Rows of pointing data:
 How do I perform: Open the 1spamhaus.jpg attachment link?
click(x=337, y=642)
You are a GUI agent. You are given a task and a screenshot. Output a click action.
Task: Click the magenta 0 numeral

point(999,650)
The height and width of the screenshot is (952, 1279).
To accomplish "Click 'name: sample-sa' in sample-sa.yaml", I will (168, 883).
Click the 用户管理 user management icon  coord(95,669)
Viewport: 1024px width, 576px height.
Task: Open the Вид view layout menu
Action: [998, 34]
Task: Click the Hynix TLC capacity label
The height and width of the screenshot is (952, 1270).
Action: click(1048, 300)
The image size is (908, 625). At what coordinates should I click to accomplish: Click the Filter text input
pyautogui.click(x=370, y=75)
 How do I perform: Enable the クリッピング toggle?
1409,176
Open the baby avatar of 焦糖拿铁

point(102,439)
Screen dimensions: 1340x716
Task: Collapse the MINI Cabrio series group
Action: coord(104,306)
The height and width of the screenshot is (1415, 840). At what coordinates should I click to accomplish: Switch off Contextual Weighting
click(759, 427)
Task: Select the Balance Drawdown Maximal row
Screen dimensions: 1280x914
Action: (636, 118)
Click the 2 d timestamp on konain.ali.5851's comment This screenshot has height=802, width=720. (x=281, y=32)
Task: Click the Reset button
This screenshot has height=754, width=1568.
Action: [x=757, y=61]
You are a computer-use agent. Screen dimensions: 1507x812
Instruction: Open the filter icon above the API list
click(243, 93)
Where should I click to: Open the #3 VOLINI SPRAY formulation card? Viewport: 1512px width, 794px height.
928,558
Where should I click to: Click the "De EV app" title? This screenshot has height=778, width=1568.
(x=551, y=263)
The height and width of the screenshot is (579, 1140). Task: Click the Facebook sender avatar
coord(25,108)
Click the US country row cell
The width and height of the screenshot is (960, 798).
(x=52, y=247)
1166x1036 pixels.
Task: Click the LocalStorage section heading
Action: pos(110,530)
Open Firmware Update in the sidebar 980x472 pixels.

* [OBJECTIVE]: Copy the items above line for line, with no changes.

* [RESULT]:
 How do I perform: Open the 1spamhaus.jpg attachment link?
click(x=337, y=642)
You are a GUI agent. You are given a task and a screenshot. Output a click action.
Task: Click the magenta 0 numeral

point(999,650)
The height and width of the screenshot is (952, 1279).
To accomplish "Click 'name: sample-sa' in sample-sa.yaml", I will (168, 883).
Click the 用户管理 user management icon  coord(95,669)
Viewport: 1024px width, 576px height.
Task: Open the Вид view layout menu
Action: [998, 34]
Task: Click the Hynix TLC capacity label
The height and width of the screenshot is (952, 1270).
Action: click(1048, 300)
The image size is (908, 625). At what coordinates should I click to accomplish: Click the Filter text input
pyautogui.click(x=370, y=75)
 How do I perform: Enable the クリッピング toggle?
1409,176
Open the baby avatar of 焦糖拿铁

point(102,439)
Screen dimensions: 1340x716
Task: Collapse the MINI Cabrio series group
Action: coord(104,306)
The height and width of the screenshot is (1415, 840). At what coordinates should I click to accomplish: Switch off Contextual Weighting
click(759, 427)
Task: Select the Balance Drawdown Maximal row
Screen dimensions: 1280x914
Action: (636, 118)
Click the 2 d timestamp on konain.ali.5851's comment This screenshot has height=802, width=720. (x=281, y=32)
Task: Click the Reset button
This screenshot has height=754, width=1568.
Action: [x=757, y=61]
You are a computer-use agent. Screen dimensions: 1507x812
Instruction: Open the filter icon above the API list
click(243, 93)
Where should I click to: Open the #3 VOLINI SPRAY formulation card? Viewport: 1512px width, 794px height.
928,558
Where should I click to: Click the "De EV app" title? This screenshot has height=778, width=1568.
(x=551, y=263)
The height and width of the screenshot is (579, 1140). Task: Click the Facebook sender avatar
coord(25,108)
Click the US country row cell
The width and height of the screenshot is (960, 798).
(x=52, y=247)
1166x1036 pixels.
Task: Click the LocalStorage section heading
Action: pos(110,530)
Open Firmware Update in the sidebar 980x472 pixels.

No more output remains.